To begin, try 5 levels and 50%, and experiment with raising and lowering each. The lowest setting for Details Removal weights all levels the same (so no generalization at all), and the highest setting makes only the coarsest levels visible. If you turn the Details Removal slider all the way up, you can see how Landforms Removal works; as you increase Landforms Removal, the image becomes blurry because we are generating higher levels of Laplacian pyramids, and with Details Removal set to max, only the highest levels are easily visible.

Try setting the options in the generalization tab to 4 levels at 45%.

The Andes map after pyramid shading (left), compared to the original (right).
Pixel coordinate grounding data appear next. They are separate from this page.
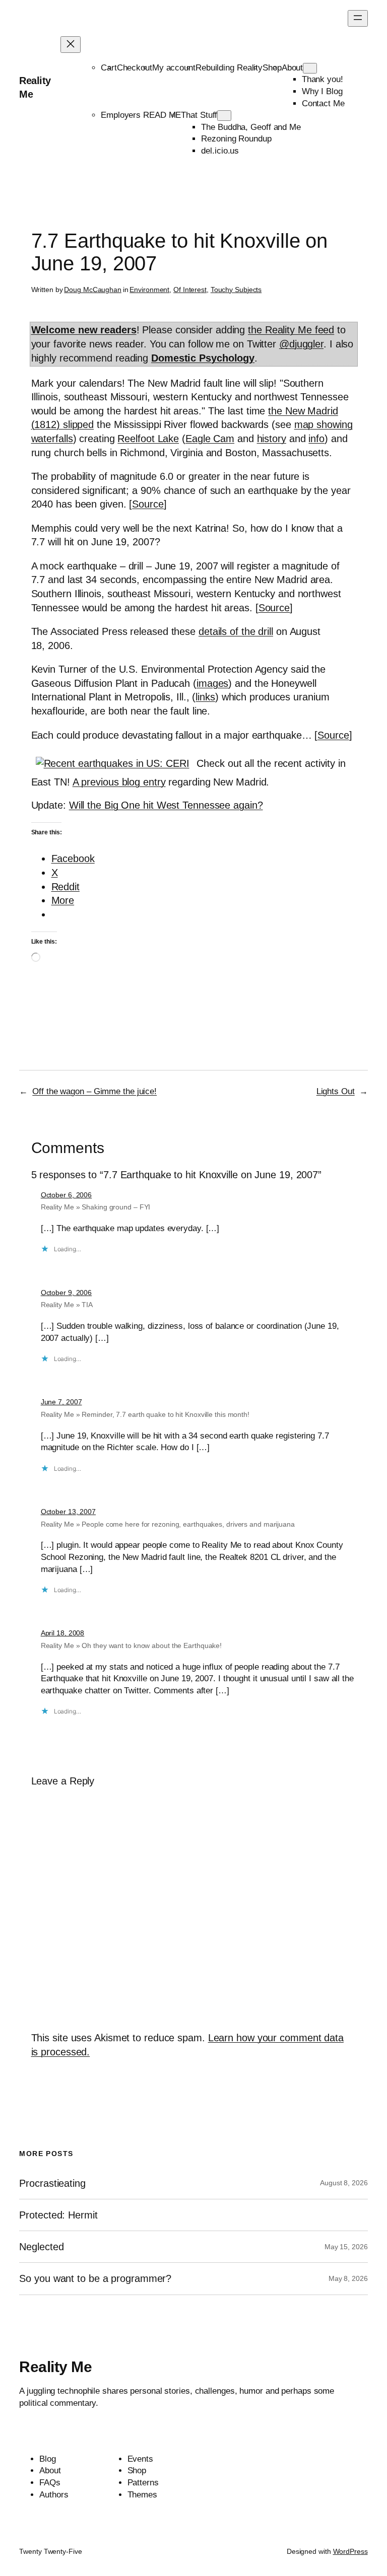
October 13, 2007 (68, 1512)
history (271, 438)
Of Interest (190, 289)
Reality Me (55, 2366)
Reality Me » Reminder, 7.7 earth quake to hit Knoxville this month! (145, 1414)
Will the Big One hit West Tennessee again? (166, 805)
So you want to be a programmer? (95, 2278)
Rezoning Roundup (236, 139)
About (292, 68)
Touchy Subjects (236, 289)
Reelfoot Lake (148, 438)
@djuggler (301, 343)
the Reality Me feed (291, 329)
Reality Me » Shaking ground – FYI (96, 1207)
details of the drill (236, 631)
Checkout (134, 68)
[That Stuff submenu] (224, 115)
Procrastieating (52, 2183)
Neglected (41, 2246)
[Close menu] (70, 44)
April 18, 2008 (63, 1633)
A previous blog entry (119, 782)
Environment (149, 289)
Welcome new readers (84, 329)
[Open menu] (358, 18)
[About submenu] (310, 68)
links (205, 696)
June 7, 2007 (61, 1402)
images (212, 683)
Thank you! (322, 79)
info (316, 438)
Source (147, 504)
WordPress (350, 2551)
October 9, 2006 (66, 1293)
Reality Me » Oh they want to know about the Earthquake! (131, 1645)
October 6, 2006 (66, 1195)
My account (174, 68)
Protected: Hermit (58, 2215)
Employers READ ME (141, 115)
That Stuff (199, 115)
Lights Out (335, 1091)
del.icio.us (220, 151)
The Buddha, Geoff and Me (251, 127)
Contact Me (323, 103)
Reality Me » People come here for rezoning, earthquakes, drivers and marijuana (168, 1524)
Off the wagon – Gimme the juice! (94, 1091)
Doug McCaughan (92, 289)
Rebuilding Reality (229, 68)
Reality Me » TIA (67, 1305)
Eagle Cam (209, 438)
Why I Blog (322, 91)
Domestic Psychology (202, 358)
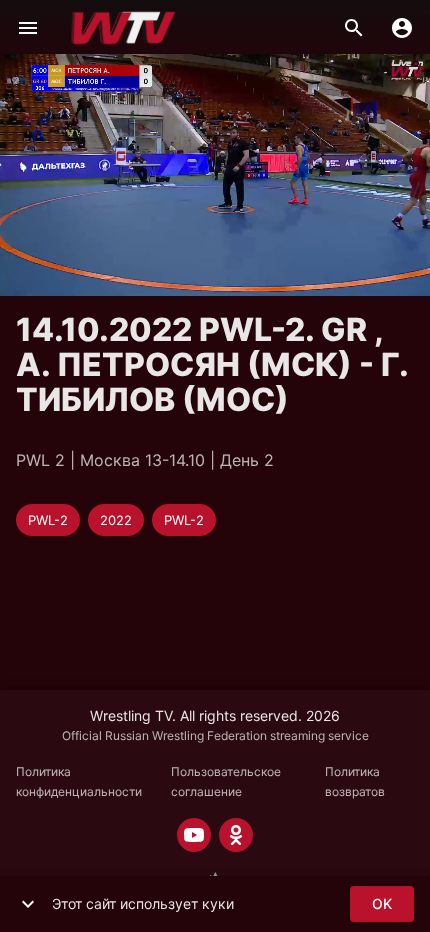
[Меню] (28, 28)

It is now easier to make out the major mountain ranges that were in the noisy areas. Note that this is not the same as simply blurring the terrain; the fine details are still there, but their visual prominence has been reduced relative to the large features. 

Higher resolution maps often need higher settings on either slider, depending on scale. You can compare the generalized result to the original by briefly lowering either setting to the minimum. The ideal settings should make larger features suddenly pop out of the map where they were previously obscured by lots of small side valleys/ridges (see the above image, made with 4 pyramid levels and details removal of 45%).

Once you're happy with the generalization settings and illumination (the convention in cartography is to use the default setting of NW at 45°), you can head over to the Visualization tab to customize the relief shading. For this we'll use the Exposition Color option from the dropdown menu (most of the others are completely different algorithms that we'll cover in future tutorials).

Exposition Color is just like Gray Shading except you can customize the color gradient. The gradient editor here is similar to the one in Photoshop; click on the gradient to add a color stop, or drag an existing stop off the gradient to remove it. Click an existing stop to select it, at which point you can change the color. You can also drag a stop along the gradient to adjust its position. The left end of the gradient corresponds to the darkest value under the default color scheme, and the right end corresponds to the brightest.

There are a number of presets available as well; the one corresponding to most analytical relief shaders, such as those in ArcGIS, is Hard Gray. This shades everything pointed more than 90° away from the light source as black. If we are only considering direct lighting, this is more realistic than the default shading. However this causes all the information on the shadowed sides to be lost. It also ignores ambient lighting, which will be present on any planet with an atmosphere (alpine valleys do not turn black as soon as the sun drops below the ridgeline, unless one is on the moon). Our default shading thus moves the cutoff to 180° so that there is always some information available even in the shadows.

Comparison of selected relief shading presets in Exposition Color. Default or Black and White (at left) maps a black to white gradient to surfaces facing from 180° to 0° away from the light source. Hard gray (at center) is similar, except everything facing more than 90° away from the light source is shaded black. Natural Light (at right) uses a more complex gradient, with bluish shadows and a slight yellow tone to the highlights.

Taking the ambient vs. direct lighting concept one step further is the Natural Light preset. This gives a slight yellow tint to the highlights and a slight bluish tint to the shadows. On Earth, ambient light is provided by the sky, which scatters blue light from the sun. This scattering shifts the color of direct light to warmer colors and indirect light to cooler colors, as can be seen in this image

If you use Photoshop in your cartography pipeline, I recommend exporting your relief using the default black to white shading and then using Gradient Map adjustment layers in Photoshop to finalize your colors. This will allow you to non-destructively edit your colors and see how they blend with your other layers as you're compositing.

Export the relief using File>Save Image, and you've got your relief map. We'll cover additional methods for recapturing the clarity of manual reliefs in later posts.